# Kaleidoscope Climax



## Firemajic (Aug 6, 2015)

_*I fell into a kaleidoscope*_
_*twirling twisting flipping
flipping flying sliding
psychedelic colors blinding
shards of rainbows bending
sensuous ecstasy sending
with this new world blending

Shards of color melting
melting molten prisms mating
hues and shades concentrating
psychedelic orgasm blending
rainbow climax never ending
twisting spirals spinning
passion and pleasure sending

I was blinded by the sight
of the molten colors bright
shades of exquisite dark and light
warping melting morphing
morphing into something new
hues of terror sharp and blue
cutting slicing as it grew

Carnivorous insects of rainbow light
such a beautiful hideous sight
slicing shaving chopping cutting
cutting cleaving mincing gutting
I was slipping in my own blood
arteries gushing in a flood
rainbow colors turned to bugs

Psychedelic monsters feasting
all the rainbows now eating
eating horrors now competing
slicing shaving cutting cleaving 
hues of crimson in a flood
severed arteries dripping blood
from the jaws of the rainbow bugs

Kaleidoscope bugs morphing mating
climax of ecstasy concentrating
shards of rainbows infiltrating
monsters laying jellybean eggs
eggs in the warmth of my ribcage
competing horrors now repeating
as my sanity is retreating

Jellybean eggs quickly growing
rainbow colors bright and glowing
nurtured with my lifeblood flowing
 flowing feeding needing growing
hues of crimson in a flood
feeding arteries full of blood
breeding beautiful kaleidoscope bugs....  
*_


----------



## Darkkin (Aug 6, 2015)

This piece is a whirling kaleidoscope of motion and imagery.  Stunning and almost frenetic in its intensity.  It seizes the reader from the first stanza and doesn't let go.  Hand to hand, line by line, the reader is passed through the tangible fluidity of morphing images.  Well, wrought.  Heady and compelling with a dark weight.


----------



## musichal (Aug 7, 2015)

I think you broke the dictionary.  Wow.  It's a race to the finish, hurling words into the air like a tornado at a Scrabble factory.  Very nicely done.  I really liked the way you ended one line with the same word to begin the next, once in each of the first four stanzas - that added to the fevered pitch of movement, and I sort of missed that device - which I don't recall seeing previously - in the final two.  But that is a quibble.  The piece has imagery in spades, fantastic movement, and impact.  Love it.


----------



## Firemajic (Aug 7, 2015)

Fabulous DarKKin, that is exactly how I wanted this poem to read... Thank you!

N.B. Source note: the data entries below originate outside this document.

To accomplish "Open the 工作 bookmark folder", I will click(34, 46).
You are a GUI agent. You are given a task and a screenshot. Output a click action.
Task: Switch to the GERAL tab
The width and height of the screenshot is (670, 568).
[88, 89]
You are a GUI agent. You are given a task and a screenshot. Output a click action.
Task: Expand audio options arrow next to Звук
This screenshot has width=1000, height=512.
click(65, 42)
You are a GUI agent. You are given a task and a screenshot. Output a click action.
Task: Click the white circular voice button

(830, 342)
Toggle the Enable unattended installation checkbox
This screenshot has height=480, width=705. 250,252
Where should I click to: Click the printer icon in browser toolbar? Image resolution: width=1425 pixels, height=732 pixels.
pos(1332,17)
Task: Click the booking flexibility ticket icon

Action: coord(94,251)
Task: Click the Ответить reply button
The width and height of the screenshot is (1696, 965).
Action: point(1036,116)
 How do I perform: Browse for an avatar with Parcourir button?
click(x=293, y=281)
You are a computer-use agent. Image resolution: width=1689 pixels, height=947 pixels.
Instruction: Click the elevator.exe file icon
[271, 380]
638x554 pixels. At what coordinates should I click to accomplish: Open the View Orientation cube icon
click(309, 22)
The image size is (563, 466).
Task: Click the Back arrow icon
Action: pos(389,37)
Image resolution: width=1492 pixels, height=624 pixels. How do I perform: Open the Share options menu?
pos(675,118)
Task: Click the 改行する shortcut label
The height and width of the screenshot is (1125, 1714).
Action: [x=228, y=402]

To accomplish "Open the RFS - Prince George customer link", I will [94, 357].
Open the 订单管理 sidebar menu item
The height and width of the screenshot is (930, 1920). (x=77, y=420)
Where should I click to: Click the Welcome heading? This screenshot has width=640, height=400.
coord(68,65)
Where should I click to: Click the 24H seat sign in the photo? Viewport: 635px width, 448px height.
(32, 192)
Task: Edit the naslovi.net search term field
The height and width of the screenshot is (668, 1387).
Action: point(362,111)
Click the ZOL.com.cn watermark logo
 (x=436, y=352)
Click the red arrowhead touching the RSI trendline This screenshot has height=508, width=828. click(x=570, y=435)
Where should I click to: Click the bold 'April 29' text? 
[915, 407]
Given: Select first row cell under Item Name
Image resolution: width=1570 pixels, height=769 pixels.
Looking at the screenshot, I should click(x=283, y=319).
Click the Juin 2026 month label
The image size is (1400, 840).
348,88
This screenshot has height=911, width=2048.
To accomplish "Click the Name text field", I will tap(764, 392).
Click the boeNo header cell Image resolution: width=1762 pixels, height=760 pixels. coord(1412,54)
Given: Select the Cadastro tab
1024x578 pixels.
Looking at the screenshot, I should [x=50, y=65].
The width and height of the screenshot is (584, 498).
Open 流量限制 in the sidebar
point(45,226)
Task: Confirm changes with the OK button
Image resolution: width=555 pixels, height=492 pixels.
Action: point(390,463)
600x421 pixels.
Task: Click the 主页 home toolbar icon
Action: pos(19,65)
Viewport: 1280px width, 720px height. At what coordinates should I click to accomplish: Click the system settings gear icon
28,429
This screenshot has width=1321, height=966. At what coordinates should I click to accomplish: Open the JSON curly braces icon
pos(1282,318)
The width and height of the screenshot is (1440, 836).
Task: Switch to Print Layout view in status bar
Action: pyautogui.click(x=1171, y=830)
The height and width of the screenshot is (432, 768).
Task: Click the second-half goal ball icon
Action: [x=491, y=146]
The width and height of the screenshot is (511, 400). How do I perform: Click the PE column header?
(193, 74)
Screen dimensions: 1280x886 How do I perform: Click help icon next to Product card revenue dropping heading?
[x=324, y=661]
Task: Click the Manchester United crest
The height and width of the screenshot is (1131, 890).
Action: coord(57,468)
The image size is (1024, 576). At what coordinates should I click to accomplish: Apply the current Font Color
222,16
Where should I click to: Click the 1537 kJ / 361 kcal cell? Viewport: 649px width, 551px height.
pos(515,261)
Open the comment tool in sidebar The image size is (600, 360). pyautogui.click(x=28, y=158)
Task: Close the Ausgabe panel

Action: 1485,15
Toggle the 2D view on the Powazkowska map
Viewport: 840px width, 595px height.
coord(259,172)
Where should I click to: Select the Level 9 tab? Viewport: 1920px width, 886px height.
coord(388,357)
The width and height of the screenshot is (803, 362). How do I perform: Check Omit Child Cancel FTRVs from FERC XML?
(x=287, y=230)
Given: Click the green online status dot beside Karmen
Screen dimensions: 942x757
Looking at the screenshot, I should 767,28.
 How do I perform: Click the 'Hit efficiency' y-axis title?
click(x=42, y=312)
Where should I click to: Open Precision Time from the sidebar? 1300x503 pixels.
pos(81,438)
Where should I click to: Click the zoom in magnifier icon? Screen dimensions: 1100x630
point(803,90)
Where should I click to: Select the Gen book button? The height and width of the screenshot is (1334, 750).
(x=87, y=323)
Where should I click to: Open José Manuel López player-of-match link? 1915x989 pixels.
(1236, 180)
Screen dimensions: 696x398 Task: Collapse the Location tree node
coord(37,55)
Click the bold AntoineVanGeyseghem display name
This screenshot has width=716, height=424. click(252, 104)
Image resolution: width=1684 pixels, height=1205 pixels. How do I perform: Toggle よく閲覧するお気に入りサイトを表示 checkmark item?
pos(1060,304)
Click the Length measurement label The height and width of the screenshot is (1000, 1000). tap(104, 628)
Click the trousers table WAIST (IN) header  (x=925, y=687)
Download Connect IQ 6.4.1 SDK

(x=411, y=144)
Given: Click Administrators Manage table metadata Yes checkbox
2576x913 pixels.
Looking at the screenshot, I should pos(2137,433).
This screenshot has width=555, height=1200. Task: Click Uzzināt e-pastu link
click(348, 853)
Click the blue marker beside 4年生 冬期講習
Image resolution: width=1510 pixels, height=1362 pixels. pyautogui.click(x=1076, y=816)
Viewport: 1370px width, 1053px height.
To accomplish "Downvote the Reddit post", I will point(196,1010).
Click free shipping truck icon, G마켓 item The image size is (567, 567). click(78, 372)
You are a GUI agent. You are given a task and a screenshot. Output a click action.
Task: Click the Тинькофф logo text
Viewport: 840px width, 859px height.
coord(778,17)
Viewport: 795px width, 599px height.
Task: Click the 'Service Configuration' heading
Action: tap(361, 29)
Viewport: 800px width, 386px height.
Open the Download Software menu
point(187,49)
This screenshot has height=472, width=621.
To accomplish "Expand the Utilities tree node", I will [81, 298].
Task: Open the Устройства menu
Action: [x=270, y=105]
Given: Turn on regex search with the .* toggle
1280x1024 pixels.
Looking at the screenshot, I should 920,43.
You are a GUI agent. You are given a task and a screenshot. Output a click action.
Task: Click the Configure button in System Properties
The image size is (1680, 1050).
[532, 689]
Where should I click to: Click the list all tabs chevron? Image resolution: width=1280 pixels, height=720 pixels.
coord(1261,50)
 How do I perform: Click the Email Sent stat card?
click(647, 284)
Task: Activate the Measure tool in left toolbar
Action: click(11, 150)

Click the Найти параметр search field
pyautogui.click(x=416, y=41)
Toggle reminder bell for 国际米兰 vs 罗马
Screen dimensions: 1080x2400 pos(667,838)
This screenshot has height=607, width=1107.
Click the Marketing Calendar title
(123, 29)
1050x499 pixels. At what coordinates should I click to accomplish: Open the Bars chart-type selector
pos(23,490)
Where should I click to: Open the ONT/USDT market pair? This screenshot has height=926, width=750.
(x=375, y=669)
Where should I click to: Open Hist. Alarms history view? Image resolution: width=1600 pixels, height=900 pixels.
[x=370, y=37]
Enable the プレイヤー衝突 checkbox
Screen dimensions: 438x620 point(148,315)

Musichal.. lol.. you slay me.. Tornado in a scrabble factory.. lmao.... Ahhh .. ok, I fixed the repeating word thing, you are right [ as always] Thank you..Write on...Peace... Julia


----------



## Bard_Daniel (Aug 7, 2015)

This was quite a sight. Good job with keeping up the rhyming structure. The pace was also good, keeping me, as a reader, flowing along the words.

I like it.


----------



## Firemajic (Aug 7, 2015)

Thank you Daniel! I enjoyed reading your fabulous comments... write on.. Peace... Julia


----------



## Nellie (Aug 7, 2015)

Juls,

I thought for sure you were talking about me when you wrote this poem. I once wrote a poem with a similar title, except mine was about the vision(s) I saw when I had severe seizures years ago. So this verse really hit home for me:



> _*I fell into a kaleidoscope*_
> _*twirling twisting flipping
> flipping flying sliding
> psychedelic colors blinding
> ...



Well done, my friend.


----------



## Firemajic (Aug 8, 2015)

Nellie, thank you for reading and thank you for your kind comments... Peace...


----------



## TJ1985 (Aug 8, 2015)

> _*
> Shards of color melting
> melting molten prisms mating
> hues and shades concentrating
> ...



That first line is so captivating for me, and the visual imagery throughout is outstanding. That line stands out above the rest for me because I know you're a glassblower, and I could visualize shards of different color glass melting under the heat of a screaming hot torch, the colors being shifted and blown around by the heat of the flame, going where the torch bearer decides. That kind of imagery is mind blowing. In my work, I am bad to forget to include imagery, I tell when  I should show. This piece, your piece, it shows such a vivid picture that I can see it, visualize it, feel it on my fingertips. It's a masterpiece. 

Julia, I love it.


----------



## escorial (Aug 8, 2015)

system overload...fast read....yeah


----------



## jenthepen (Aug 8, 2015)

Way to go, Jul! You've cracked that internal rhyme thing, for sure.  It was like you took my hand and carried me off on a whirlwind, gathering rainbows as we went. Fantastic!


----------



## Firemajic (Aug 8, 2015)

TJJJJJ... That you saw my glassblowing in my poem is so fabulous... that's where a lot of the imagery comes from... I adore you for remembering, and for seeing that in this poem.. Thank you!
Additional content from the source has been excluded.